Multiple atherogenic indices were computed to assess lipid-associated cardiovascular risk among participants in this study. All lipid measurements were obtained in mg/dL, and the indices were computed accordingly. Table S1 presents the formulas and definitions of each index. For high-level cut-offs, values above the following thresholds were defined as indicative of increased atherogenic risk: For the AC, values exceeding 3 were considered high [3]. For AIP, a threshold of 0.24 was used [17], and for the Atherogenic Combined Index (ACI), high levels were determined relative to the sample median [18].

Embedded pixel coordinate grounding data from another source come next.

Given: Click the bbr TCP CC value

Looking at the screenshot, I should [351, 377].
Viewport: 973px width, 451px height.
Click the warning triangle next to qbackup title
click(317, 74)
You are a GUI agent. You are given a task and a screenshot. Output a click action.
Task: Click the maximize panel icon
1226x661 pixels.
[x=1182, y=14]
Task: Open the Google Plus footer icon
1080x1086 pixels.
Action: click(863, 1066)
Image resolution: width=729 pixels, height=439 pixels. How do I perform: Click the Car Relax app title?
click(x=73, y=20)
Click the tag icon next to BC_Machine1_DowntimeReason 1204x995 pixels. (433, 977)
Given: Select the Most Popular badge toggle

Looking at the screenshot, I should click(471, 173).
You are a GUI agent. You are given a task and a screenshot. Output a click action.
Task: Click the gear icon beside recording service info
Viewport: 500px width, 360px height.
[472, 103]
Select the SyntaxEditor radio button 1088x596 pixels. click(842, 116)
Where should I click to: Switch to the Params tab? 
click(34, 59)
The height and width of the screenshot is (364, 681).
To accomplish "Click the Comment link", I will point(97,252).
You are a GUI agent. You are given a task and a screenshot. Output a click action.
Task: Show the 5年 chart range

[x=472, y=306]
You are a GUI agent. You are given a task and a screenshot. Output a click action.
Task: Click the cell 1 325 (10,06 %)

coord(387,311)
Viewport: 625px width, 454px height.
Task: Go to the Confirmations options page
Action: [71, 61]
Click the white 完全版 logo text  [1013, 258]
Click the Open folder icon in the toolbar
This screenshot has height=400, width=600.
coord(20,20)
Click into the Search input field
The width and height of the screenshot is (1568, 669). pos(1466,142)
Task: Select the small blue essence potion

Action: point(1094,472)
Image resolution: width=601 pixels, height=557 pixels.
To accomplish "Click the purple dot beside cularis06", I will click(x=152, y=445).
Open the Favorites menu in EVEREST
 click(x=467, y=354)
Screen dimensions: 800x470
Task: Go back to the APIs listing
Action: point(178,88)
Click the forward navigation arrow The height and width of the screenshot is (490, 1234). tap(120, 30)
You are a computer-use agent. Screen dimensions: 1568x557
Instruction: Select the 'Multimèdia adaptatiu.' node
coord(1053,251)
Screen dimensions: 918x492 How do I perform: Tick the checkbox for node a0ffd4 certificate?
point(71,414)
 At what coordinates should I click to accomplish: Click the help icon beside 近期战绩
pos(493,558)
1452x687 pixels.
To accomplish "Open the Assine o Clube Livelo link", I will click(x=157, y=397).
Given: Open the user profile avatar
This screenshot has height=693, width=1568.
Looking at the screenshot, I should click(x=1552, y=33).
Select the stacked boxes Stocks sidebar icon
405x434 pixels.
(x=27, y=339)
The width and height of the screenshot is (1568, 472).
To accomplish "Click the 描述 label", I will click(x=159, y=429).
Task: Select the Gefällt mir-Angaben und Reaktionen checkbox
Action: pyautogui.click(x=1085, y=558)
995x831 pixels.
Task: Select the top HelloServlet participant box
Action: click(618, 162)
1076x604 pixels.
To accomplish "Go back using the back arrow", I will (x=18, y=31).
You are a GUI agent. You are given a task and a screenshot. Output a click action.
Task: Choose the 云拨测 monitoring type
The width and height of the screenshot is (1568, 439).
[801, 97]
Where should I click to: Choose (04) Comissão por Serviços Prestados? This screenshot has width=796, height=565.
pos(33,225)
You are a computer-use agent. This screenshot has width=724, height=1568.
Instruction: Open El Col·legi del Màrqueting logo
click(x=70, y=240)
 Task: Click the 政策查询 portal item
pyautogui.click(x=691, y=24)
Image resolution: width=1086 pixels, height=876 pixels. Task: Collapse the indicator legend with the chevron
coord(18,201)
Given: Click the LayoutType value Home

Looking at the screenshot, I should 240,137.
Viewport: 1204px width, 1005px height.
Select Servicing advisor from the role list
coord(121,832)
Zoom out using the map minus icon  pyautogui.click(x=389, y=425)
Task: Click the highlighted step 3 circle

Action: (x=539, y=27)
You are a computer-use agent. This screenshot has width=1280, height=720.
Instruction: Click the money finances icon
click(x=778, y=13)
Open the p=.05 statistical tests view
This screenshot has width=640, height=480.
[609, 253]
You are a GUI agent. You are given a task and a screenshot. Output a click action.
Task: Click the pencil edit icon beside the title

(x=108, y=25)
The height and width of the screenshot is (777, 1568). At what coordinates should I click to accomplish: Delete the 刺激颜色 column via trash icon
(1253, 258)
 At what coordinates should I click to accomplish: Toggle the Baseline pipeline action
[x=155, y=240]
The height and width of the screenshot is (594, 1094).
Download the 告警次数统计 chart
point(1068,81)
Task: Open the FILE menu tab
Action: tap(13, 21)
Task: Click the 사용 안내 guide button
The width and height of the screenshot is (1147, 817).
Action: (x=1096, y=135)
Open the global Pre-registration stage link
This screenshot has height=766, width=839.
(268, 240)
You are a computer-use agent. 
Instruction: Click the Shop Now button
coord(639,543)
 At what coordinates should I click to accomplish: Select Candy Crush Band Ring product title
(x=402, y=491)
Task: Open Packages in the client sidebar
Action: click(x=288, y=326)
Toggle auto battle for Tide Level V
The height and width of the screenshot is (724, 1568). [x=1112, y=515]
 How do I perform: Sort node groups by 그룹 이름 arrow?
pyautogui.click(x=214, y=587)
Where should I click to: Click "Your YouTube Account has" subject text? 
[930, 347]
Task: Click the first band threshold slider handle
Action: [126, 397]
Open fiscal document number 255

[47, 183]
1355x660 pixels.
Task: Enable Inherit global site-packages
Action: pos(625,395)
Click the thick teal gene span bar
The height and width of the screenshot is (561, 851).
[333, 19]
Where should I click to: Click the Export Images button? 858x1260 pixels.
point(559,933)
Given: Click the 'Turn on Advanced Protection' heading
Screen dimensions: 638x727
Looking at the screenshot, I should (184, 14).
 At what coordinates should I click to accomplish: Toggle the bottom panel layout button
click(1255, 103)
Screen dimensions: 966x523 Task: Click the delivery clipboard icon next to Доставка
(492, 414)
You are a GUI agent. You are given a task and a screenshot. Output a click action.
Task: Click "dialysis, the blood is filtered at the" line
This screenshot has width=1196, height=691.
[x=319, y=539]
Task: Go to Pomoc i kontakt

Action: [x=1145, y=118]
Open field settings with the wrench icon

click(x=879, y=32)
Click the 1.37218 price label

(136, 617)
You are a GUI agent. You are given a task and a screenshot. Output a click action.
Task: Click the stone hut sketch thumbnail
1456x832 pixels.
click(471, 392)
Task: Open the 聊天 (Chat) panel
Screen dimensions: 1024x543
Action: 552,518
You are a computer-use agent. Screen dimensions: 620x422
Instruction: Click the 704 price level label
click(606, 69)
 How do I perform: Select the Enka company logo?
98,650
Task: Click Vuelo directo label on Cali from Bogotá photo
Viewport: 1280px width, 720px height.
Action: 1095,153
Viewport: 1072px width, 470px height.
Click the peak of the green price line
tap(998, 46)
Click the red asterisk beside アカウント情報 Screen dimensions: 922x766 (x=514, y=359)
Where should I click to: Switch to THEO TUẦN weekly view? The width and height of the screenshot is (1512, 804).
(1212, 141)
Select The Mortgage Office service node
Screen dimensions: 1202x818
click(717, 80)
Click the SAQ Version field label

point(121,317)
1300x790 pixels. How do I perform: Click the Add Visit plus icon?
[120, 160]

Thresholds for elevated CRI-I were set at > 3 for women and > 3.5 for men, while CRI-II values exceeding 2.5 in females and 3 in males were considered high [3, 19]. Non-High-Density Lipoprotein Cholesterol (NHC) was considered high if it exceeded 130 mg/dL [20]. For both the Lipoprotein Combined Index (LCI) and Remnant Lipoprotein Cholesterol (RLPC), values above the median of the study sample were considered indicative of high risk, and a TG/HDL-C ratio greater than 3 was used as the cut-off for increased atherogenic risk [21,22,23].
For continuous variables, data are expressed as mean ± standard deviation (SD) or median (interquartile range [IQR]) based on distribution. Categorical variables are presented as frequencies and percentages. HLS was categorized into three groups: low adherence (scores 0–1), moderate adherence (score 2), and high adherence (scores 3–4). Comparisons across HLS categories were performed using analysis of variance (ANOVA) for continuous variables and chi-square tests for categorical variables.
The association between HLS and the risk of high atherogenic indices was assessed using multivariable logistic regression models, and results were presented as odds ratios (OR) and 95% confidence intervals (CI). For atherogenic indices considered continuous variables, multivariable linear regression models were applied, and the results were reported as beta coefficients (β) with 95% CI. Two hierarchical models were used to adjust for potential confounding variables: Model 1 was adjusted for age and sex; Model 2 was additionally adjusted for educational level, marital status, SES, DM, total energy intake, and family histories of DM, HTN, CVD, and dyslipidemia. Potential confounding variables were selected based on their demonstrated associations with HLS categories, their established relevance in previous studies, and their contribution to improving model performance and overall goodness of fit. In the logistic regression analyses, P for linear trends was analyzed by HLS and treated as a continuous variable in the models.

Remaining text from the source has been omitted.